As mentioned in the description, acquiring new AVIRIS images can be costly and time consuming. Requesting and AVIRIS flight has to be done months in advance and can cost upwards of $70,000. All groups interested in acquiring new AVIRIS data must submit an experiment proposal to NASA headquarters and a flight request to Dryden Flight Research Center.

Obtaining archived images is an easier option though your specific area of interest may not be available. You can quickly view archived images from the years 1992 to 2009 here: Archived data is free of charge though the requestor must be NASA-funded.

AVIRIS order form: Delivery of AVIRIS data is available through FTP download or on DVD.

Alternatively, graduate students conducting research can obtain one AVIRIS flight line per year at no cost.

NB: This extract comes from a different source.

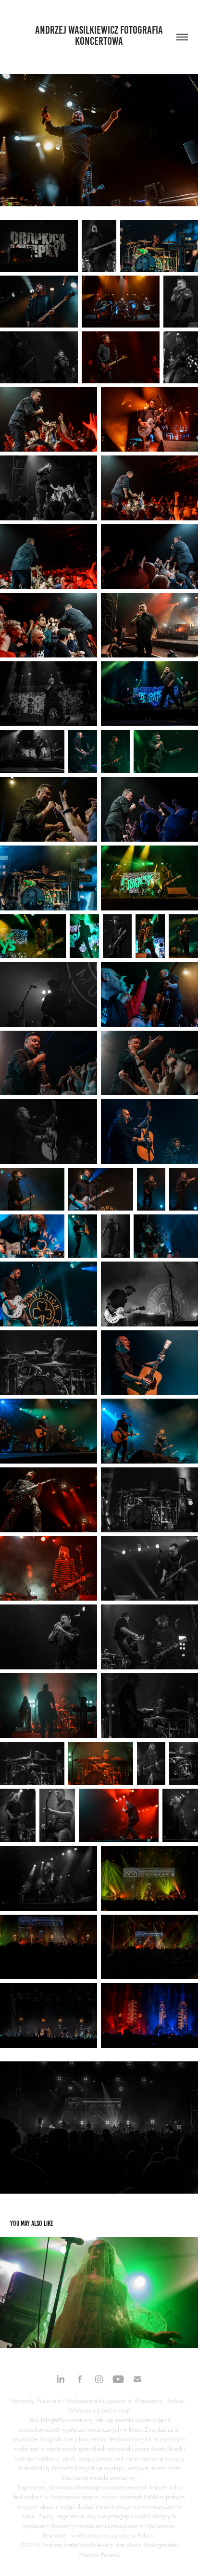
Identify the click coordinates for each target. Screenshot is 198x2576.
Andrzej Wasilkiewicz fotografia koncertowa (100, 35)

Examples of Rangeland Uses

  • Gamon et al. (1993) found a strong correlation between NDVI values derived from AVIRIS data to ground measurements such as canopy chemistry, structure, productivity, and CO2 flux. This correlation suggests that AVIRIS data can be used on a large scale to estimate spatial and temporal trends in grassland vegetation.
  • Fitzgerald and Ustin (1992) investigated the use of hyperspectral AVIRIS data to detect dry biomass residue in a rangeland environment.
  • Hunt et al. (1996) assessed the use of AVIRIS data for various rangeland applications including comparisons of other imaging systems.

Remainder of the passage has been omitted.